L’Édu­ca­tion Natio­nale, dans un grand élan de déma­go­gie, a décidé de rempla­cer tous les cours clas­siques par des cours de geek. Appren­tis­sage du Klin­gon, jeux vidéos tous les jours, jeux de rôle en TP etc… On suit les « aven­tures » de Tom, jeune lycéen (il est au lycée mais j’ai cru qu’il était collé­gien vu le niveau) dans ce nouvel univers éduca­tif et drôle. Enfin, après un sondage auprès de mon entou­rage, c’est drôle surtout pour ceux qui ne comprennent rien au voca­bu­laire du jeu vidéo actuel. Lire un gag du genre « je vais vous apprendre le rôle d’un tank et d’un healer dans WOW » alors que les gamins sont censés y avoir déjà joué des heures et des heures, c’est – traduc­tion pour les non joueurs – comme si un prof d’an­glais en seconde déci­dait de faire apprendre à ses élèves les nombres anglais jusqu’à dix. Imagi­nez la réac­tion des élèves. Et c’est un peu tout comme ça au début. J’ai dû craquer sur le gag de Raphaël, Leonardo et Miche­lan­gelo qui est quand même bien moisi. Et je ne parle pas du fils à papa qui a tout ce qu’il désire mais qui n’a JAMAIS joué à un jeu vidéo de sa vie – dans tes rêves, Lewis. J’ignore donc à qui cet ouvrage est destiné: il semble viser les ados mais j’ai peur que votre neveu, grand bouf­feur de jeux vidéos, ne se sente insulté si vous lui offrez. Le test dit « du fiston » est complè­te­ment néga­tif chez moi.
Si vous voulez lire quelque chose de drôle de Trond­heim, je vous conseille plutôt le dernier Papier avec une histoire courte sur les mili­tants pro pales­ti­niens en France qui m’a fait beau­coup rire. Et si vous voulez lire quelque chose de drôle en rapport avec les jeux vidéos, lisez Canard PC. Du coup, je n’ai pas acheté le Oiry/Trond­heim, bien échaudé, mais je vous parle­rai quand même de la fin de Donjon parce que l’ac­tua­lité Trond­hei­mesque est très char­gée.




  • 4 commentaires

    • Bon.Et bien je pren­drai le Cendrars,alors.
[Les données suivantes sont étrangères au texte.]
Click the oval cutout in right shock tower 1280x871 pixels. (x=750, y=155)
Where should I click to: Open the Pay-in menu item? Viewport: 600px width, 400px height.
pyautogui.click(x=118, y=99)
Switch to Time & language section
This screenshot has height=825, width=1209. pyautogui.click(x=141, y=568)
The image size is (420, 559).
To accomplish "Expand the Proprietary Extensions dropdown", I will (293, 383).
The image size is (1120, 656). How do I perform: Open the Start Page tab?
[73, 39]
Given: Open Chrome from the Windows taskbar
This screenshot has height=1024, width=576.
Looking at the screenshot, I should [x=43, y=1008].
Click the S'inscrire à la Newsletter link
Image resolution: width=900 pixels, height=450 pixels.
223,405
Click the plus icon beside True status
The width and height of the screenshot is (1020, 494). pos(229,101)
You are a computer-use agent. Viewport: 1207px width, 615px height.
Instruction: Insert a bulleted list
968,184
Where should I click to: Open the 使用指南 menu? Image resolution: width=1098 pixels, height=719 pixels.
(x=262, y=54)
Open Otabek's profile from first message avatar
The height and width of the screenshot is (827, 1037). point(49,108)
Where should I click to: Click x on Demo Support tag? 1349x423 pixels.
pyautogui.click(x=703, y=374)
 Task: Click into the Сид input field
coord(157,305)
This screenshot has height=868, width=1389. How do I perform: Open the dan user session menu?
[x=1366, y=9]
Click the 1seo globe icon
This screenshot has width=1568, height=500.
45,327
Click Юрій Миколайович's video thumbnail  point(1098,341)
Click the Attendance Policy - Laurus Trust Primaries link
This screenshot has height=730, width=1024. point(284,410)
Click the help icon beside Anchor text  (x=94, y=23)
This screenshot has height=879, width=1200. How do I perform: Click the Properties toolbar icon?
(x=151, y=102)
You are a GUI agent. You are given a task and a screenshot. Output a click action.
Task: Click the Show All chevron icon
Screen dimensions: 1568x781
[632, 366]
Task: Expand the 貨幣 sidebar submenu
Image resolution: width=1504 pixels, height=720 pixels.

      La critique bd a toujours été malheu­reuse.L’évo­ca­tion du dessin seul,et de ce qu’il dit,devrait se recen­trer sur l’émo­tion­nel,l’en­fance,les premières approches et tenter de là,une biogra­phie subjec­tive,presque poétique.Les influences,les rapports et réfé­rences ne sauraient expliquer le lien atta­ché entre l’ar­tiste et son lecteur:ça ferai pas un gros bouquin,bien sûr.

      Et personne ne le lirai.Cela dit la démarche est toujours à encou­ra­ger.Il en sortira bien un jour une grande oeuvre?Existe t’il des auto­bio­gra­phies du dessin?

      • Il existe des auto­bio­gra­phies dessi­nées mais du dessin… Il y a quand même de nombreux dessi­na­teurs qui parlent de leur rapport au dessin.

    • J’ai relu un texte de Thierry Smol­de­ren (1987) sur Gir-Moebius, »Le scan­ning auto­bio­gra­phique » entre Grubert,Barnier…Des pistes,sur cette distance qu’en­tre­te­nait l’au­teur avec son dessin.Un art constem­ment inter­rogé.On y retrouve cette phrase: »Qu’est-ce qui fait qu’une image foire ou réus­sit dans une bd? »

      • Faut quand même se méfier de ce que pouvait dire Moebius parti­cu­liè­re­ment avec Smoldo dans le coin. Ça part quelque fois en vrille.